Turquie-Syrie: La communauté internationale se mobilise

Reuters
— 
Recep Tayyip Erdogan devant le Parlement turc, à Ankara, le 26 juin 2012.
Recep Tayyip Erdogan devant le Parlement turc, à Ankara, le 26 juin 2012. — Burhan Ozbilici/AP/SIPA

L'armée turque a bombardé mercredi soir plusieurs cibles en territoire syrien après un tir de mortier en provenance de Syrie qui a tué au moins cinq personnes à Akçakale, un village turc proche de la frontière déjà visé il y a cinq jours.

Damas, par la voix de son ministre de l'Information Omran Zoabi, a annoncé enquêter sur l'origine du tir et lancé un appel à la retenue, assurant que la Syrie respectait la souveraineté de ses voisins. Il a également adressé ses condoléances au peuple turc tout en exhortant les pays voisins à ne pas laisser pénétrer des «terroristes» sur son territoire.

 

L'incident, le plus grave depuis la destruction d'un avion turc par la défense antiaérienne syrienne en juin, a été fermement condamné par l'Otan et les Etats-Unis qui ont affiché leur solidarité avec Ankara, pays membre de l'Alliance. La Turquie, qui appelle au départ du président syrien Bachar al Assad, soutient les rebelles et accueille des réfugiés syriens.

 

«Goutte d'eau»

Le tir de mortier en provenance de Syrie a coûté la vie à une femme et quatre enfants de la même famille et blessé au moins huit habitants d'Akçakale.

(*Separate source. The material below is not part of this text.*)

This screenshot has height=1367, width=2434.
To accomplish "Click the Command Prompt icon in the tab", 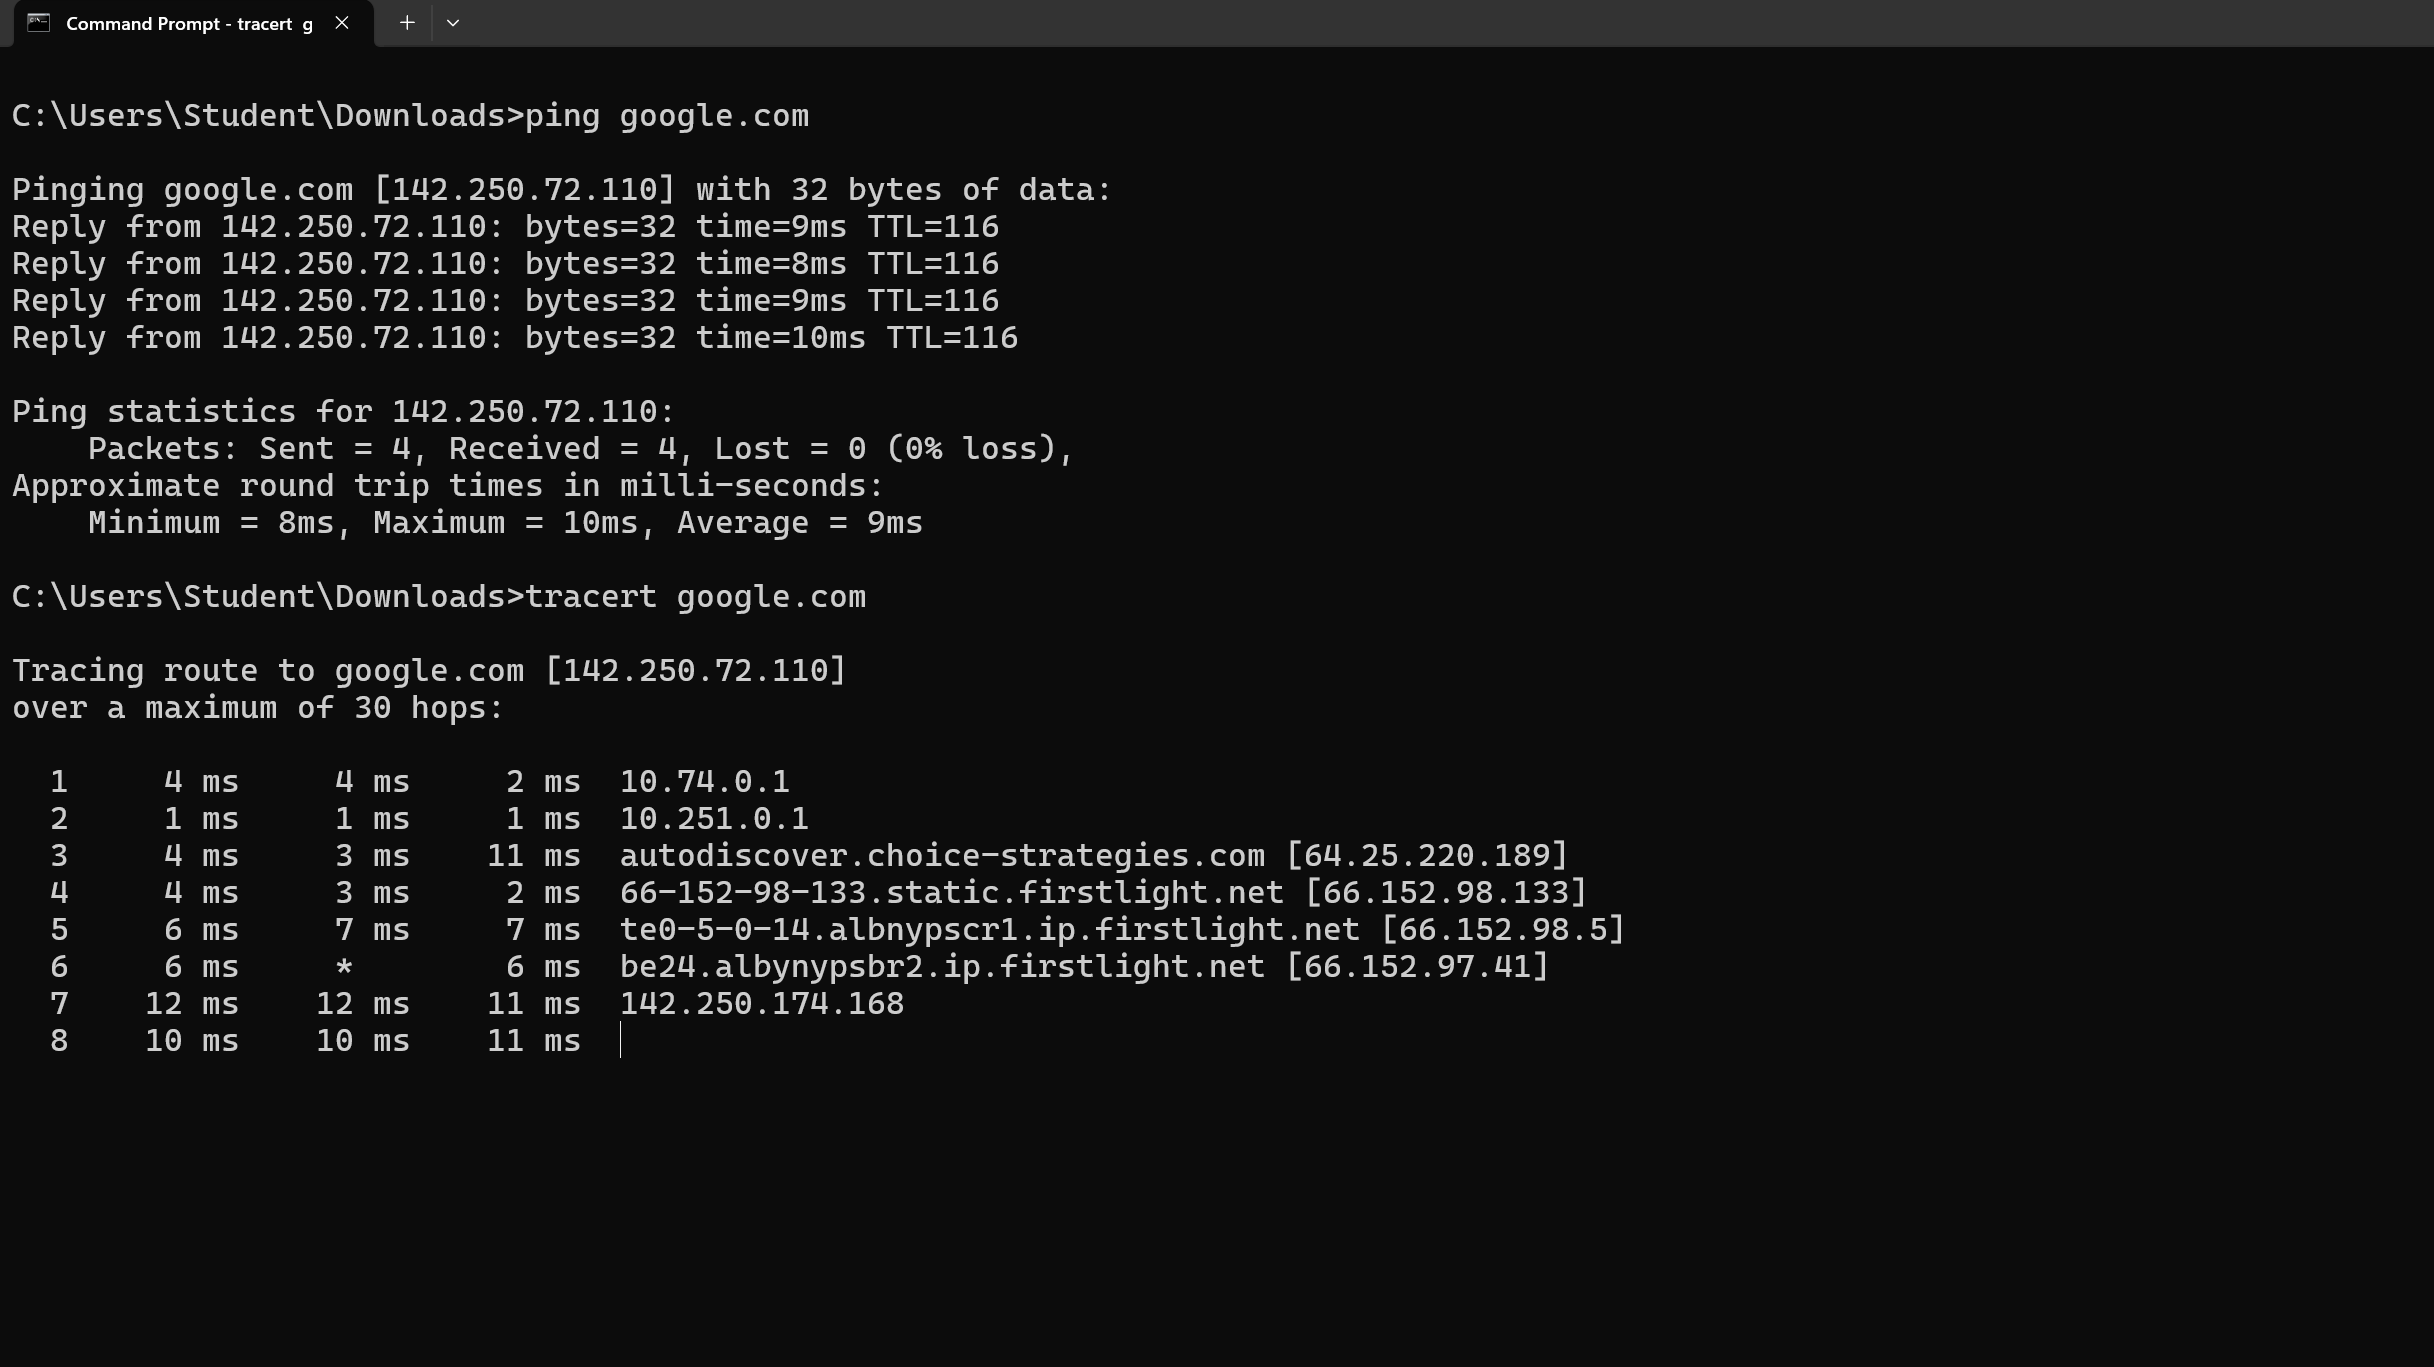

L'obus «s'est abattu en plein milieu du quartier», a déclaré Ahmet Emin Meshurgul, responsable local du Croissant-Rouge turc.

 

«Nos forces armées de la région frontalière ont immédiatement répondu à cette attaque abominable», a annoncé par la suite le cabinet du Premier ministre turc Recep Tayyip Erdogan dans un communiqué. «Les cibles ont été frappées par des tirs d'artillerie contre des positions syriennes identifiées à l'aide de radars.» «La Turquie ne laissera pas sans réponse de telles provocations du régime syrien contre notre sécurité nationale», poursuit le communiqué.

 

Bülent Arinç, le vice-Premier ministre, avait auparavant qualifié le tir syrien de «goutte d'eau» qui fait déborder le vase et déclaré qu'il faudrait réagir à l'incident en vertu du droit international, selon des propos rapportés par l'agence turque Cihan.

 

Réunions à l'Otan et à l'Onu

A Bruxelles, l'Otan a exigé l'arrêt par la Syrie de toute «violation flagrante du droit international» et de tout acte agressif de Damas à l'encontre de la Turquie. L'organisation s'est réunie d'urgence à Bruxelles conformément à l'article 4 du traité de l'Atlantique Nord qui prévoit des consultations extraordinaires si l'une des parties juge que son «intégrité territoriale» est «menacée». Le secrétaire général de l'Otan, Anders Fogh Rasmussen, a dit plusieurs fois que l'Otan n'avait pas l'intention d'intervenir en Syrie, mais qu'elle était prête à défendre la Turquie, si nécessaire.

 

A Washington, la Maison blanche a jugé que cet incident devait convaincre la communauté internationale de faire pression sur le président syrien Bachar al Assad pour qu'il s'écarte, déclare un cessez-le-feu et engage une transition politique.

 

L'ambassadeur britannique à l'Onu, Mark Lyall Grant, a rapporté que l'incident avait été évoqué lors d'une réunion du Conseil de sécurité, qui attend désormais un courrier de la Turquie pour envisager d'éventuelles résolutions.